The goal of medplexity is to allow easy exploration of the capabilities of LLMs in the medical domain. To achieve this, we provide a set of tools to build chains with LLMs and then apply those chains to a dataset to generate a performance report. Let's go through these concepts one by one.

Note: see also example notebook for using OpenAI on MedQA dataset.

LLMs

LLMs (Large Language Models) are callable objects that take a string as input and return a string as output. They are the base that you can use in more complex chains that you create. We provide interfaces to use common APIs, for example OpenAI.

Chains

To accommodate more intricate implementations and patterns, we aim to be very flexible on your main prediction function. For this purpose, we introduce the Chain class. This class represents a callable object designed to be a versatile wrapper around your LLM code. However, due to this flexibility, you might need to write custom code to tailor your chain for evaluation. Generally Chains are expected to have LLMs as their base, and then implement additional logic, for examples, retrieval (RAG - Retrieval Augmented Generation) or agent patterns. If you are familiar with Chains from Langchain, this is meant to be the same concept.

from llms.openai_caller import OpenAI
from medplexity.chains.evaluation_adapter_chain import EvaluationAdapterChain

chain = EvaluationAdapterChain(
    llm=OpenAI(
        api_token=OPENAI_API_KEY
    ),
    input_adapter=input_adapter,
    output_adapter=output_adapter,
)

Benchmarks

This is one of the main features of medplexity. We provide common interfaces to popular existing benchmarks in the medical space. From any benchmark you can get a Dataset, which is an iterable of inputs and expected outputs. You can then use this dataset for evaluation.

from medplexity.benchmarks.medqa.medqa_dataset_builder import MedQADatasetBuilder

# Get validation split of MedQA dataset.
dataset = MedQADatasetBuilder().build_dataset(split_type="validation")

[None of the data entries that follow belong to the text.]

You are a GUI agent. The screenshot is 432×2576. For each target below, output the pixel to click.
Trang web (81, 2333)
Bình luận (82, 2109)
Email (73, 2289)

# It's an iterable of Datapoints, where each datapoint has an input and an expected output, as well as any other metadata.
dataset[0]

Evaluator

Evaluators glue everything together to generate a performance report. You provide Evaluators with your Chain and then run it on a given Dataset. After evaluation is complete you get an EvaluationReport, to look in detail at predictions on every datapoint and check where your chain is doing well and where it's not.